__TEXT EXCERPT__

= Beginning of Section =

Our healthcare industry is faced with the escalation of large scale sophisticated cybersecurity attacks. To tackle this important issue, the HIMSS Foundation Institute for e-Health Policy http://apps.himss.org/foundation, CHIME http://chimecentral.org, and the Association for Executives in Health Information Security (AEHIS) http://ashis.org presented a briefing titled “Cybersecurity in Healthcare: The Growing Challenge of Securing Patient Data” on October 6, 2015.
Moderator Tom Leary, Executive Director, HIMSS Foundation & Vice President, Government Relations welcomed the panelists and attendees at the briefing held during National Cyber Security Awareness Month 2015 and also during health IT week.
Thoughts and ideas presented by panelists discussed in-depth the healthcare cybersecurity landscape, real world experiences with cyberattacks, and the unique challenges facing healthcare providers and patients.
Lee Kim JD, Director, Privacy & Security at HIMSS reports that in the present state of cybersecurity, there are many existing new threats, along with organized cybercrimes, phishing, malware, botnets, and hack twists all trying to do malicious harm.
As Kim explained, “Today, there is no single source for cyber threat intelligence so what is needed is a central pipeline portal in real-time to provide information. To add to the complexity of the issue, there are no standards able to measure compliance and no regulations to support or encourage data sharing and the exchange of information.”
She adds, “As a society, it is important for the U.S. to invest in new solutions, educate Boards of Directors and C Suite executives to make cybersecurity the priority and be open to upgrading legacy systems, software, and devices. We must deter sophisticated cyber criminals and prosecute those criminals to better secure our healthcare borders.”
One day panelist Randy McCleese, Vice President of Information Systems & CIO at St Claire Regional Medical Center www.st-claire.org, in Morehead, Kentucky realized how vulnerable and how important it is to maintain security at the St. Claire 159 bed hospital located in a small town in Kentucky.

= End of Section =

__WHAT YOU NEED TO DO__
[A] Reproduce verbatim the passage of the text on the healthcare cybersecurity briefing that begins with the words containing "Lee Kim JD, Director, Privacy" and ends with "do malicious harm.".
[B] Continue the account of the healthcare cybersecurity briefing, beginning immediately after its final sentence.

__STORED DATA__

= Beginning of Section =

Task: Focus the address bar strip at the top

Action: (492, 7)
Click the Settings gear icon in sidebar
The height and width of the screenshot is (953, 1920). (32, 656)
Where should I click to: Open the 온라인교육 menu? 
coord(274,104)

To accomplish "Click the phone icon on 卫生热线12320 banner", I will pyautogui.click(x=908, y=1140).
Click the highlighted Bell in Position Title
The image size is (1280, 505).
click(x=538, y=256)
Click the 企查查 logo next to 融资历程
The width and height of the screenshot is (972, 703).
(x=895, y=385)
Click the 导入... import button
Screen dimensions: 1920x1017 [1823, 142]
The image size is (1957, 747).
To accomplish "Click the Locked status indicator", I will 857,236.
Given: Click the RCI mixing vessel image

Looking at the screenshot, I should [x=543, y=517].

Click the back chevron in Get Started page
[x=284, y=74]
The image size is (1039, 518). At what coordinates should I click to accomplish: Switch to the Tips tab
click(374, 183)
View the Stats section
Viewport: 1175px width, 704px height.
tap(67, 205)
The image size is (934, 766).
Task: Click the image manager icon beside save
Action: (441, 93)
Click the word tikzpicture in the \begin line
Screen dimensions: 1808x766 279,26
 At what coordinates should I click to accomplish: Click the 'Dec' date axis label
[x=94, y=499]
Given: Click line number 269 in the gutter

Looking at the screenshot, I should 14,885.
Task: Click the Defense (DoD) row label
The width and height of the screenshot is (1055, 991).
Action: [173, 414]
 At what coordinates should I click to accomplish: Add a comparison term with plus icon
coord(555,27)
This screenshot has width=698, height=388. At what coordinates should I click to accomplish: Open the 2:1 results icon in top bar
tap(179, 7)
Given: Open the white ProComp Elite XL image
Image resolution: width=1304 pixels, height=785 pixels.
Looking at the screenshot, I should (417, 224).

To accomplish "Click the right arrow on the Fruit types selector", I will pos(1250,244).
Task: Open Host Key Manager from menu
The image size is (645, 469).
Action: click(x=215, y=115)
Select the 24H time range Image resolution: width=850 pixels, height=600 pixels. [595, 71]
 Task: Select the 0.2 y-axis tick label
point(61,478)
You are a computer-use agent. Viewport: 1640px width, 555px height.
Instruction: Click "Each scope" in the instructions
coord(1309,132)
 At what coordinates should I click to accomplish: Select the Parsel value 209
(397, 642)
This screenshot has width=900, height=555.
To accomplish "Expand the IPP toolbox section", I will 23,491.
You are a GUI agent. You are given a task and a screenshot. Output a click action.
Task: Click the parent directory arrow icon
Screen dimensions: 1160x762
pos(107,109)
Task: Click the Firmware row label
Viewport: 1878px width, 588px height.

= End of Section =

__OUTPUTS FOR THE TASKS__
[A]
Lee Kim JD, Director, Privacy & Security at HIMSS reports that in the present state of cybersecurity, there are many existing new threats, along with organized cybercrimes, phishing, malware, botnets, and hack twists all trying to do malicious harm.

[B]
He realized the importance of security when it was reported that that there are 6.3 hits on networks every second. To deal with the enormous issue of cybersecurity, he wants to reach out to not only others in Kentucky but also take advantage of the knowledge available in universities along with their knowledge of technology to help the industry cope and deal with security issues.
Aaron Miri, CIO, Walnut Hill Medical Center www.walnuthillmc.com in Dallas, Texas had his wakeup moment when suddenly he realized that the network at the medical center was being monitored. He suddenly realized how the healthcare industry is a soft target and very easy to penetrate
In the case of Matthew Snyder, Chief Information Security Officer, at Penn State Milton S. Hershey Medical Center www.pennstatehershey.org, was amazed when he found out that a targeted sophisticated attack directed at the Medical Center was well thought out. He suddenly realized that there was no silver bullet to address sophisticated organized crime such as cybercrime.
According to Timothy Zoph, Senior Vice President, Administration, Northwestern Medicine www.nm.org, in Chicago, he began to realize on 9/11 how important it is for hospitals to have survivable reliable information systems to be able to manage patients that will effectively work even during times when disasters occur.
He said, “We must learn from other sectors such as the financial sector on how to effectively manage information.” He explained that the level of management is different in the healthcare industry than in other industries. As he pointed out, “What makes it urgent for the healthcare industry is that the street value of medical records out paces even the value of obtaining financial records.